▸ STORED RECORDS
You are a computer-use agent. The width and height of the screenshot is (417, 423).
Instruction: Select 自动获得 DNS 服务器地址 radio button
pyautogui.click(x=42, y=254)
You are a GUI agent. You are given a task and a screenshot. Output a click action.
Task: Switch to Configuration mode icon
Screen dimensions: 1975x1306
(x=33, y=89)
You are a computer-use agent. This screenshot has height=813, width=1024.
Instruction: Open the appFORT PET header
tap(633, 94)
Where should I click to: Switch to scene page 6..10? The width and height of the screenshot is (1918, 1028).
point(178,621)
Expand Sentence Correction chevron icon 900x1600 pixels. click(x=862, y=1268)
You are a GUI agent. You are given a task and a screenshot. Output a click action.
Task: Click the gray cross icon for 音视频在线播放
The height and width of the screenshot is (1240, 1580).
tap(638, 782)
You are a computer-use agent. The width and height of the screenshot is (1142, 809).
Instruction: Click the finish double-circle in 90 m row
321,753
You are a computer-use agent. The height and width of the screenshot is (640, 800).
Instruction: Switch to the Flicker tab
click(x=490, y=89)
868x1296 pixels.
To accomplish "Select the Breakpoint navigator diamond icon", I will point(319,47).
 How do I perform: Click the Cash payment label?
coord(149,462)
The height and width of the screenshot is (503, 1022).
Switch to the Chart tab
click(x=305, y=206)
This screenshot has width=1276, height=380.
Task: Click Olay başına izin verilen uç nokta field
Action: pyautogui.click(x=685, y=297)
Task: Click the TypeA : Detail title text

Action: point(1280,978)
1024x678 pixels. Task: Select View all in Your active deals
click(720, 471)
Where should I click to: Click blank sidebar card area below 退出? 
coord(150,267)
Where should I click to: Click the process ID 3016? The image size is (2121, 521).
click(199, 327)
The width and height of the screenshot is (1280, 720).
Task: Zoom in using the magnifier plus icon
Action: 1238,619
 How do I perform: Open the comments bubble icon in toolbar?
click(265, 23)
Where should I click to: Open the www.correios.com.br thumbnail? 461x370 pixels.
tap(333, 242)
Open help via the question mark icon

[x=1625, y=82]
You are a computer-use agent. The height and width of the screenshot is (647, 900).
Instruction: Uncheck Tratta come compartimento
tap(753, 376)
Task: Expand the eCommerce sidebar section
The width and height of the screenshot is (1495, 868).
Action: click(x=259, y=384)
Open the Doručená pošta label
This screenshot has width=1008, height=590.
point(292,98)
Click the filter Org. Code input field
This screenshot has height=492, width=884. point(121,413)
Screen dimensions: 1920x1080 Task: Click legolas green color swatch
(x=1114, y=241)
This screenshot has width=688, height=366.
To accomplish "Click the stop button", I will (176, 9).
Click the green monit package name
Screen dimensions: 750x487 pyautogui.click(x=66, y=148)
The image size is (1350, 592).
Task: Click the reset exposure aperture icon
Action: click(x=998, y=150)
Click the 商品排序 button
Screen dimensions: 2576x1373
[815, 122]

▸ SET EXERCISE
Write out all the entries again, substituting "Goal" for every "Instruction" and changing nothing else.

▸ SOLUTION TO THIS PROBLEM
You are a computer-use agent. The width and height of the screenshot is (417, 423).
Goal: Select 自动获得 DNS 服务器地址 radio button
pyautogui.click(x=42, y=254)
You are a GUI agent. You are given a task and a screenshot. Output a click action.
Task: Switch to Configuration mode icon
Screen dimensions: 1975x1306
(x=33, y=89)
You are a computer-use agent. This screenshot has height=813, width=1024.
Goal: Open the appFORT PET header
tap(633, 94)
Where should I click to: Switch to scene page 6..10? The width and height of the screenshot is (1918, 1028).
point(178,621)
Expand Sentence Correction chevron icon 900x1600 pixels. click(x=862, y=1268)
You are a GUI agent. You are given a task and a screenshot. Output a click action.
Task: Click the gray cross icon for 音视频在线播放
The height and width of the screenshot is (1240, 1580).
tap(638, 782)
You are a computer-use agent. The width and height of the screenshot is (1142, 809).
Goal: Click the finish double-circle in 90 m row
321,753
You are a computer-use agent. The height and width of the screenshot is (640, 800).
Goal: Switch to the Flicker tab
click(x=490, y=89)
868x1296 pixels.
To accomplish "Select the Breakpoint navigator diamond icon", I will point(319,47).
 How do I perform: Click the Cash payment label?
coord(149,462)
The height and width of the screenshot is (503, 1022).
Switch to the Chart tab
click(x=305, y=206)
This screenshot has width=1276, height=380.
Task: Click Olay başına izin verilen uç nokta field
Action: pyautogui.click(x=685, y=297)
Task: Click the TypeA : Detail title text

Action: point(1280,978)
1024x678 pixels. Task: Select View all in Your active deals
click(720, 471)
Where should I click to: Click blank sidebar card area below 退出? 
coord(150,267)
Where should I click to: Click the process ID 3016? The image size is (2121, 521).
click(199, 327)
The width and height of the screenshot is (1280, 720).
Task: Zoom in using the magnifier plus icon
Action: 1238,619
 How do I perform: Open the comments bubble icon in toolbar?
click(265, 23)
Where should I click to: Open the www.correios.com.br thumbnail? 461x370 pixels.
tap(333, 242)
Open help via the question mark icon

[x=1625, y=82]
You are a computer-use agent. The height and width of the screenshot is (647, 900).
Goal: Uncheck Tratta come compartimento
tap(753, 376)
Task: Expand the eCommerce sidebar section
The width and height of the screenshot is (1495, 868).
Action: click(x=259, y=384)
Open the Doručená pošta label
This screenshot has width=1008, height=590.
point(292,98)
Click the filter Org. Code input field
This screenshot has height=492, width=884. point(121,413)
Screen dimensions: 1920x1080 Task: Click legolas green color swatch
(x=1114, y=241)
This screenshot has width=688, height=366.
To accomplish "Click the stop button", I will (176, 9).
Click the green monit package name
Screen dimensions: 750x487 pyautogui.click(x=66, y=148)
The image size is (1350, 592).
Task: Click the reset exposure aperture icon
Action: click(x=998, y=150)
Click the 商品排序 button
Screen dimensions: 2576x1373
[815, 122]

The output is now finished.